2
“The Boo Brothers.” I must have misheard him. “As in Malcom and Emmett Holmstrom?”
“The very same.” Clay practically skipped to the front porch. “Can you believe it?”
“I thought they were dead.”
“So did I.” He held the door for us. “They’ve got to be in their fifties.”
About to check on Colby, I froze as her battle cry rang out and then about-faced so as not to distract her.
The last time I got her killed in Mystic Realms, she refused to talk to me for a month.
Okay, she did speak to me. In elvish. It might as well have been Klingon.
“You’re sure the director wants us to hunt down a couple of humans?”
This would be a cakewalk compared to the caliber of cases usually assigned to us.
“Well, no, but what the director don’t know won’t hurt him.”
“Then who handed down the order?”
“Parish,” Asa answered, having overheard the call. “Do you know him?”
“Jai Parish?” A chill skittered down my spine. “The Dragon?”
Parish was an ancient fae of undetermined species who smelled like brimstone and death. Smoke spilled from his nostrils when his temper spiked, resulting in his affectation of being a smoker, but cigarettes were an amusing prop. He had been known to carry the same one in his pocket for years before replacing it.
As many fae did, he resembled a beautiful man in his midtwenties, about Aedan’s age.
But you only had to stare into the midnight-blue pools of his eyes to glimpse eternity.
“He’s the Deputy Director of the Black Hat Bureau,” Asa confirmed. “Took over right after you left.”
“The director killed Mikkelsen,” Clay added. “Used a nasty spell to rip out his spine.”
“Why?” I aimed for the fridge. “Not that he needs a reason to pitch a hissy fit, but still.”
Mikkelsen had been his right-hand man a century or more, but no one was safe in the Bureau hierarchy.
“Mikkelsen was there the night you took down the Silver Stag. The director wanted his proxy present on such a high-profile bust, but Mikkelsen didn’t even get out of his car. The director was pissed, looking for an outlet. He decided if Mikkelsen had gotten his shoes dirty with the rest of us, he would have figured it out, that you were planning to defect, and been able to stop you. That was his reason. Insubordination.”
Hard to believe Jai had accepted the promotion, but, much like Stavros, the director wasn’t a man who heard no often.
Where had the director, who had been hunkered down for months, gone that required Jai to step in?
Possibilities wedged under my skin like splinters, persistent and irritating, but I couldn’t pick at them yet.

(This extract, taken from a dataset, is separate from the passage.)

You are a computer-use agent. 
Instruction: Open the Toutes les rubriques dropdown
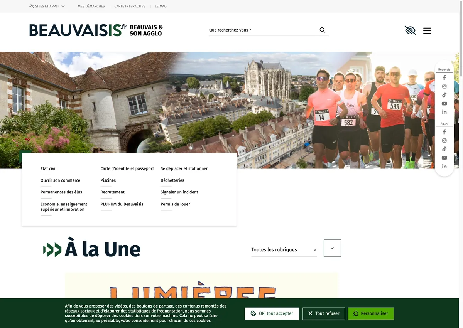tap(284, 250)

“Drink.” I grabbed two cold water bottles for Asa. “The blood of your enemies can’t be that quenching.”
With a murmur of thanks, he downed the first one in a single gulp then reached for the second bottle.
He maintained eye contact with me while he drained it too, making my mouth go dry and throat tighten.
“Ouch.” Clay whistled low. “Swap bodily fluids, and he stops needing to swap, well, bodily fluids.”
As weird as it was to admit, I did miss that obsessive drive to share food with Asa, but it was fading.